**SUPPLIED RECORDS**
■ ■ ■ ■ ■

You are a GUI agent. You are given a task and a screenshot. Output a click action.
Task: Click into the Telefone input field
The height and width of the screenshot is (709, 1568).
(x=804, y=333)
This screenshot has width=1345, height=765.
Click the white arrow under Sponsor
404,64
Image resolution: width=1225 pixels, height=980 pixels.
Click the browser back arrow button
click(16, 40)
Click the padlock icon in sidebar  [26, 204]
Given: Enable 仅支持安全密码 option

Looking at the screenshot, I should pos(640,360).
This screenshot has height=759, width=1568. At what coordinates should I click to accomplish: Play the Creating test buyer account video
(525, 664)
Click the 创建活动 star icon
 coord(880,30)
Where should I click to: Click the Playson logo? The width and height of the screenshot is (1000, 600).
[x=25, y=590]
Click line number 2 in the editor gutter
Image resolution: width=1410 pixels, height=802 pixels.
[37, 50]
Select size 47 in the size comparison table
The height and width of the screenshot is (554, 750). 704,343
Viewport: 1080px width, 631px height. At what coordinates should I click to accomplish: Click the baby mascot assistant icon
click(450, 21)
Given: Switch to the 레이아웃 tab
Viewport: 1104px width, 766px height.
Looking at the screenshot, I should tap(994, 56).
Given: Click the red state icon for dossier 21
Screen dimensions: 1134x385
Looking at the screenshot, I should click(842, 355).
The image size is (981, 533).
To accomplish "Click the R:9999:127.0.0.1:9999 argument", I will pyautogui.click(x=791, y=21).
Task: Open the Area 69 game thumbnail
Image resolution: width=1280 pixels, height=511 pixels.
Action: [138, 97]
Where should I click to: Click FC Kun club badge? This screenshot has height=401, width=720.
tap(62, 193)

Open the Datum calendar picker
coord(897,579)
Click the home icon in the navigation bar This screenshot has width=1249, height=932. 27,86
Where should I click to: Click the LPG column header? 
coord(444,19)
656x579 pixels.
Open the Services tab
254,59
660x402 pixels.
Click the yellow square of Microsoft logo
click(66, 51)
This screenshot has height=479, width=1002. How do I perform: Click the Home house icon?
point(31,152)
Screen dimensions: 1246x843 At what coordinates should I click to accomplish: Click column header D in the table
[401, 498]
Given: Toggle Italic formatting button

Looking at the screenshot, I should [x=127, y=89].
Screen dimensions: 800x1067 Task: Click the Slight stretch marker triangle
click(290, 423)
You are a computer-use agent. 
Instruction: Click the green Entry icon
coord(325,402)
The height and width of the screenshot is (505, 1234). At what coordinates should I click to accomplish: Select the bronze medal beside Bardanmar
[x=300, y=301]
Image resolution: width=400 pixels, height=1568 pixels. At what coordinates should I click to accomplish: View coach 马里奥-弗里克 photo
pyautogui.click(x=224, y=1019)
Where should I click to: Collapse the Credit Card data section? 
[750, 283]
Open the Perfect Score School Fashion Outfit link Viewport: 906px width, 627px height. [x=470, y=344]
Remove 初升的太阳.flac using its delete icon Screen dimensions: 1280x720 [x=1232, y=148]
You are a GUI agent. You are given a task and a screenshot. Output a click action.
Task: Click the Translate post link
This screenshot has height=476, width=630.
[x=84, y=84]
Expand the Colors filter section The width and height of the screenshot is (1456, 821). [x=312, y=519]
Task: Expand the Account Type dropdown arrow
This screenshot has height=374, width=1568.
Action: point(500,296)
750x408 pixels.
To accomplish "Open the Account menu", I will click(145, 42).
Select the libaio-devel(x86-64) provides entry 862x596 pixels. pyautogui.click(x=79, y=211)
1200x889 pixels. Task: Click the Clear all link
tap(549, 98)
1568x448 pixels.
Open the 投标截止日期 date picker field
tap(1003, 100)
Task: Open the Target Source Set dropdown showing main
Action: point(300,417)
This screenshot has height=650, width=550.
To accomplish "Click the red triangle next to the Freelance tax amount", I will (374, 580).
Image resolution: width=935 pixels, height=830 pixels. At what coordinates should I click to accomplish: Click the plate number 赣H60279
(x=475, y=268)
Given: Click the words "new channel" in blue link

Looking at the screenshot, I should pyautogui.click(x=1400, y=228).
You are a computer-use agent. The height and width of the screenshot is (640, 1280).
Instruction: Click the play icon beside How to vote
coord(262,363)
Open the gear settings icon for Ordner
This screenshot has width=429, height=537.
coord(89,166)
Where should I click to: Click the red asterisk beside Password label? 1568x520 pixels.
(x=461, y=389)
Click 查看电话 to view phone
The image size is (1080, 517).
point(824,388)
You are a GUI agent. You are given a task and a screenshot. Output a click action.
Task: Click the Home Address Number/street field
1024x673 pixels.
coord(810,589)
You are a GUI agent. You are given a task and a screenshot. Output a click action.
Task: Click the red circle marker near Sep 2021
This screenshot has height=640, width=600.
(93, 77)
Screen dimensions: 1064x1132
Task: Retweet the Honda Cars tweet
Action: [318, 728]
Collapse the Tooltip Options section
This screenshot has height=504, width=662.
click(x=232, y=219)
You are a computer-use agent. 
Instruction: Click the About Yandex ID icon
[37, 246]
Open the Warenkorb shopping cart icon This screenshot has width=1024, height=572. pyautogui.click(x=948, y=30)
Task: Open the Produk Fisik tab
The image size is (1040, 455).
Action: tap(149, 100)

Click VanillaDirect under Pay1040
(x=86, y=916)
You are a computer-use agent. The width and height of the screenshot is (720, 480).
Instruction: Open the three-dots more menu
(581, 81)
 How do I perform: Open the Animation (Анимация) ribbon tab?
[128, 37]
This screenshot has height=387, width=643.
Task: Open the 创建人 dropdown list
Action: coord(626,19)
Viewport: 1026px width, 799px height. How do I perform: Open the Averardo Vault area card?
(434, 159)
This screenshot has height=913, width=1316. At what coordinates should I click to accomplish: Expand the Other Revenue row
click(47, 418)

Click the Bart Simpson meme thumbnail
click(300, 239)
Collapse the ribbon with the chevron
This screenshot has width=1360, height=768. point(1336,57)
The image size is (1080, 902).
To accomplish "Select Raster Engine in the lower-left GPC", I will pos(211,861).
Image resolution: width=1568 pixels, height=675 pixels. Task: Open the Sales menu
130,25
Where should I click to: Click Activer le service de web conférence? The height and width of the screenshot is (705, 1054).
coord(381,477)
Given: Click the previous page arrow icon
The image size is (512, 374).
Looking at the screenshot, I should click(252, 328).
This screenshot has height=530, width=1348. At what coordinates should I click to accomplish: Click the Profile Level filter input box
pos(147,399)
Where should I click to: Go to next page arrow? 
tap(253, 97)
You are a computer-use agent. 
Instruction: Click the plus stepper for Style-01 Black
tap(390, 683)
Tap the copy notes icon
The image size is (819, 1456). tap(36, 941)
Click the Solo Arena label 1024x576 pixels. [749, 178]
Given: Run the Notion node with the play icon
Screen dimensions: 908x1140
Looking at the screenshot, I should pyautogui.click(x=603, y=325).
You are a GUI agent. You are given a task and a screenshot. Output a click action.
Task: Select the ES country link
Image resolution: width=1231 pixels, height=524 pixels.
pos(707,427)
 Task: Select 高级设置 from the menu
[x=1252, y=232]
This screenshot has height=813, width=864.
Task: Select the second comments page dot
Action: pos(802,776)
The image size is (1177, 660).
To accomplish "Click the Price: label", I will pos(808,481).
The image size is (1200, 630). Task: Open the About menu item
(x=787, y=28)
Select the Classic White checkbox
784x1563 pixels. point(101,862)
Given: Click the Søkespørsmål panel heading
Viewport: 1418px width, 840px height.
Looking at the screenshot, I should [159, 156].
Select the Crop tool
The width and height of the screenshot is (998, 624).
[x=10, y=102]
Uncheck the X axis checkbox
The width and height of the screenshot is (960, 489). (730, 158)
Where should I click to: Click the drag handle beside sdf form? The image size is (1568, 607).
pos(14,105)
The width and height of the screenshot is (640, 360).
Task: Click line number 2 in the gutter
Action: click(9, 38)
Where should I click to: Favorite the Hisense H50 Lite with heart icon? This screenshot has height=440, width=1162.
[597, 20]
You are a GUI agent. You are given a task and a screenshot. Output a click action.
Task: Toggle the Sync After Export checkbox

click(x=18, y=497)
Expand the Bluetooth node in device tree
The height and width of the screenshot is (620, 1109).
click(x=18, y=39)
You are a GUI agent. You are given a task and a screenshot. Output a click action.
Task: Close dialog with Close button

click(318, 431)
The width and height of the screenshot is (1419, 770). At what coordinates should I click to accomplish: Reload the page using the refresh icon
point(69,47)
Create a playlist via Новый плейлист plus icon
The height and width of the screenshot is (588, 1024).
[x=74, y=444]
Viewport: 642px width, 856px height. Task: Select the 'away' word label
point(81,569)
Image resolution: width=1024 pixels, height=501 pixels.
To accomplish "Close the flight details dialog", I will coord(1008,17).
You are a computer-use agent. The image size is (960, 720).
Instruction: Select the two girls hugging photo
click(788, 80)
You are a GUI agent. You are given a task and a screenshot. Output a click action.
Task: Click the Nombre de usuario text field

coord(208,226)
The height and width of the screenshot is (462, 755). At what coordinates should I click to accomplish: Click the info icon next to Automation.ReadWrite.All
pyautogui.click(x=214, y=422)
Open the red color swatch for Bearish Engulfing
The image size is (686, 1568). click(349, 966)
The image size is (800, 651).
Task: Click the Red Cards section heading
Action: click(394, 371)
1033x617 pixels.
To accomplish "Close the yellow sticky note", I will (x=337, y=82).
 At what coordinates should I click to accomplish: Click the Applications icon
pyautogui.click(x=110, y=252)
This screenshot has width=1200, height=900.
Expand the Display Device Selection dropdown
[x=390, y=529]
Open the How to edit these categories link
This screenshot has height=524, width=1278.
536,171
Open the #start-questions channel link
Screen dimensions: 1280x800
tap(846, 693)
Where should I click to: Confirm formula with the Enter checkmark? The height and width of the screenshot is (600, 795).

■ ■ ■ ■ ■

**WHAT TO DO**
Could you set down, word for word, only the lines above from the line with "Open the Datum calendar picker" to the line with "1568x448 pixels.", including both?

**RESPONSE AREA**
Open the Datum calendar picker
coord(897,579)
Click the home icon in the navigation bar This screenshot has width=1249, height=932. 27,86
Where should I click to: Click the LPG column header? 
coord(444,19)
656x579 pixels.
Open the Services tab
254,59
660x402 pixels.
Click the yellow square of Microsoft logo
click(66, 51)
This screenshot has height=479, width=1002. How do I perform: Click the Home house icon?
point(31,152)
Screen dimensions: 1246x843 At what coordinates should I click to accomplish: Click column header D in the table
[401, 498]
Given: Toggle Italic formatting button

Looking at the screenshot, I should [x=127, y=89].
Screen dimensions: 800x1067 Task: Click the Slight stretch marker triangle
click(290, 423)
You are a computer-use agent. 
Instruction: Click the green Entry icon
coord(325,402)
The height and width of the screenshot is (505, 1234). At what coordinates should I click to accomplish: Select the bronze medal beside Bardanmar
[x=300, y=301]
Image resolution: width=400 pixels, height=1568 pixels. At what coordinates should I click to accomplish: View coach 马里奥-弗里克 photo
pyautogui.click(x=224, y=1019)
Where should I click to: Collapse the Credit Card data section? 
[750, 283]
Open the Perfect Score School Fashion Outfit link Viewport: 906px width, 627px height. [x=470, y=344]
Remove 初升的太阳.flac using its delete icon Screen dimensions: 1280x720 [x=1232, y=148]
You are a GUI agent. You are given a task and a screenshot. Output a click action.
Task: Click the Translate post link
This screenshot has height=476, width=630.
[x=84, y=84]
Expand the Colors filter section The width and height of the screenshot is (1456, 821). [x=312, y=519]
Task: Expand the Account Type dropdown arrow
This screenshot has height=374, width=1568.
Action: point(500,296)
750x408 pixels.
To accomplish "Open the Account menu", I will click(145, 42).
Select the libaio-devel(x86-64) provides entry 862x596 pixels. pyautogui.click(x=79, y=211)
1200x889 pixels. Task: Click the Clear all link
tap(549, 98)
1568x448 pixels.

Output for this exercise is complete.